== Problem details ==
Transcribe every record exactly.

== Exercise materials ==
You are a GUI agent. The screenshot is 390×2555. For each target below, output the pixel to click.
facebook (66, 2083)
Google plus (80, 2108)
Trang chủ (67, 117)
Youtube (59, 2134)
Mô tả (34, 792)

== Solution to the problem ==
You are a GUI agent. The screenshot is 390×2555. For each target below, output the pixel to click.
facebook (66, 2083)
Google plus (80, 2108)
Trang chủ (67, 117)
Youtube (59, 2134)
Mô tả (34, 792)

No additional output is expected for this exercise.